## DATA PROVIDED:

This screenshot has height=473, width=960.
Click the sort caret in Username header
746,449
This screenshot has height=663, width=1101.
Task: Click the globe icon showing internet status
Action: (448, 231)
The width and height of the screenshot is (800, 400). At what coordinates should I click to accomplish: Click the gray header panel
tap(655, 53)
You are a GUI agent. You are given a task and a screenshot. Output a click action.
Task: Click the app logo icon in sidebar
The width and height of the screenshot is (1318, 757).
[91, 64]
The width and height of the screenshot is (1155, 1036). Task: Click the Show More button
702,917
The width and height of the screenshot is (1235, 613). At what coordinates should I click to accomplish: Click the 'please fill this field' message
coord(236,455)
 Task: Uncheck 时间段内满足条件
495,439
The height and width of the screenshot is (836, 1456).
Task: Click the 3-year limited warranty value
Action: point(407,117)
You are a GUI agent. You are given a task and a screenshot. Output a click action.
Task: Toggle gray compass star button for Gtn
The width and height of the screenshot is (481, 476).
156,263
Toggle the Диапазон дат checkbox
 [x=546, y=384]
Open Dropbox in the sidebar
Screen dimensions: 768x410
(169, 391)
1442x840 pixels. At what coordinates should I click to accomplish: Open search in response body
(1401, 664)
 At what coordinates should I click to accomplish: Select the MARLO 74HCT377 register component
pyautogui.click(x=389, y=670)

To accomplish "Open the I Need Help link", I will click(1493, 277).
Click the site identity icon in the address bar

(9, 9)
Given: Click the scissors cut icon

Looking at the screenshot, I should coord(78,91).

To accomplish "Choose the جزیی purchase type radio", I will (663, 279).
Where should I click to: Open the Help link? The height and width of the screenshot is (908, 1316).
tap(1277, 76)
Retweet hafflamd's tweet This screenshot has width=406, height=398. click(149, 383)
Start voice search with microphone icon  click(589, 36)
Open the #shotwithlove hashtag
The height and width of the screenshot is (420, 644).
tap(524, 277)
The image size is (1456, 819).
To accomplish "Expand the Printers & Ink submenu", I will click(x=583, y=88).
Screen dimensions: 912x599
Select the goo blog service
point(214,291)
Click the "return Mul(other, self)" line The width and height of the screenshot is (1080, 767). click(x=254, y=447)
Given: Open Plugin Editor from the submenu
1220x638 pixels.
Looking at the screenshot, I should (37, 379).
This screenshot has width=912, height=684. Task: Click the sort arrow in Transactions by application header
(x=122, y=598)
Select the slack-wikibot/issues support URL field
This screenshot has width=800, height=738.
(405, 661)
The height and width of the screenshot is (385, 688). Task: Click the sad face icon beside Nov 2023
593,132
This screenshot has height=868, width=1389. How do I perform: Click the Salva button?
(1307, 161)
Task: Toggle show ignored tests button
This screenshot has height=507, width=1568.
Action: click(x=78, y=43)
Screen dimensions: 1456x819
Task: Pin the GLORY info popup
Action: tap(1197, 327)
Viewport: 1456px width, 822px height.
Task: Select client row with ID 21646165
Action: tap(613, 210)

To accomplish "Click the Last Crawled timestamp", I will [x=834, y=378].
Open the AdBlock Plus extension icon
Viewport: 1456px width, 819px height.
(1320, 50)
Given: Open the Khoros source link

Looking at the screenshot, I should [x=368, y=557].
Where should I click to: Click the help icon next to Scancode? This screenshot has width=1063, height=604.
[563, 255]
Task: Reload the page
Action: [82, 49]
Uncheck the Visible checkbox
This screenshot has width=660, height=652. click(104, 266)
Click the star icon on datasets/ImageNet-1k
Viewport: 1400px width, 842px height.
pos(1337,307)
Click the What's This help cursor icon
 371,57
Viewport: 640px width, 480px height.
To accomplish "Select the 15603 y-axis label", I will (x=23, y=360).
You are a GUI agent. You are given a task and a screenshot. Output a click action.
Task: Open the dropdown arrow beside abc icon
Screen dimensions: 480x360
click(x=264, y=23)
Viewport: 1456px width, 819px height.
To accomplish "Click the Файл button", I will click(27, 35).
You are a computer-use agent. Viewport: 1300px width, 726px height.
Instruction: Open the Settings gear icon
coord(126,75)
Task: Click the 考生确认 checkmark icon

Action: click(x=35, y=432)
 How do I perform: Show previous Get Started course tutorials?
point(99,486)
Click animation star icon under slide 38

## EXERCISE PROMPT:
Reproduce every one of the lines above verbatim, without altering any character.

## THE RESPONSE:
This screenshot has height=473, width=960.
Click the sort caret in Username header
746,449
This screenshot has height=663, width=1101.
Task: Click the globe icon showing internet status
Action: (448, 231)
The width and height of the screenshot is (800, 400). At what coordinates should I click to accomplish: Click the gray header panel
tap(655, 53)
You are a GUI agent. You are given a task and a screenshot. Output a click action.
Task: Click the app logo icon in sidebar
The width and height of the screenshot is (1318, 757).
[91, 64]
The width and height of the screenshot is (1155, 1036). Task: Click the Show More button
702,917
The width and height of the screenshot is (1235, 613). At what coordinates should I click to accomplish: Click the 'please fill this field' message
coord(236,455)
 Task: Uncheck 时间段内满足条件
495,439
The height and width of the screenshot is (836, 1456).
Task: Click the 3-year limited warranty value
Action: point(407,117)
You are a GUI agent. You are given a task and a screenshot. Output a click action.
Task: Toggle gray compass star button for Gtn
The width and height of the screenshot is (481, 476).
156,263
Toggle the Диапазон дат checkbox
 [x=546, y=384]
Open Dropbox in the sidebar
Screen dimensions: 768x410
(169, 391)
1442x840 pixels. At what coordinates should I click to accomplish: Open search in response body
(1401, 664)
 At what coordinates should I click to accomplish: Select the MARLO 74HCT377 register component
pyautogui.click(x=389, y=670)

To accomplish "Open the I Need Help link", I will click(1493, 277).
Click the site identity icon in the address bar

(9, 9)
Given: Click the scissors cut icon

Looking at the screenshot, I should coord(78,91).

To accomplish "Choose the جزیی purchase type radio", I will (663, 279).
Where should I click to: Open the Help link? The height and width of the screenshot is (908, 1316).
tap(1277, 76)
Retweet hafflamd's tweet This screenshot has width=406, height=398. click(149, 383)
Start voice search with microphone icon  click(589, 36)
Open the #shotwithlove hashtag
The height and width of the screenshot is (420, 644).
tap(524, 277)
The image size is (1456, 819).
To accomplish "Expand the Printers & Ink submenu", I will click(x=583, y=88).
Screen dimensions: 912x599
Select the goo blog service
point(214,291)
Click the "return Mul(other, self)" line The width and height of the screenshot is (1080, 767). click(x=254, y=447)
Given: Open Plugin Editor from the submenu
1220x638 pixels.
Looking at the screenshot, I should (37, 379).
This screenshot has width=912, height=684. Task: Click the sort arrow in Transactions by application header
(x=122, y=598)
Select the slack-wikibot/issues support URL field
This screenshot has width=800, height=738.
(405, 661)
The height and width of the screenshot is (385, 688). Task: Click the sad face icon beside Nov 2023
593,132
This screenshot has height=868, width=1389. How do I perform: Click the Salva button?
(1307, 161)
Task: Toggle show ignored tests button
This screenshot has height=507, width=1568.
Action: click(x=78, y=43)
Screen dimensions: 1456x819
Task: Pin the GLORY info popup
Action: tap(1197, 327)
Viewport: 1456px width, 822px height.
Task: Select client row with ID 21646165
Action: tap(613, 210)

To accomplish "Click the Last Crawled timestamp", I will [x=834, y=378].
Open the AdBlock Plus extension icon
Viewport: 1456px width, 819px height.
(1320, 50)
Given: Open the Khoros source link

Looking at the screenshot, I should [x=368, y=557].
Where should I click to: Click the help icon next to Scancode? This screenshot has width=1063, height=604.
[563, 255]
Task: Reload the page
Action: [82, 49]
Uncheck the Visible checkbox
This screenshot has width=660, height=652. click(104, 266)
Click the star icon on datasets/ImageNet-1k
Viewport: 1400px width, 842px height.
pos(1337,307)
Click the What's This help cursor icon
 371,57
Viewport: 640px width, 480px height.
To accomplish "Select the 15603 y-axis label", I will (x=23, y=360).
You are a GUI agent. You are given a task and a screenshot. Output a click action.
Task: Open the dropdown arrow beside abc icon
Screen dimensions: 480x360
click(x=264, y=23)
Viewport: 1456px width, 819px height.
To accomplish "Click the Файл button", I will click(27, 35).
You are a computer-use agent. Viewport: 1300px width, 726px height.
Instruction: Open the Settings gear icon
coord(126,75)
Task: Click the 考生确认 checkmark icon

Action: click(x=35, y=432)
 How do I perform: Show previous Get Started course tutorials?
point(99,486)
Click animation star icon under slide 38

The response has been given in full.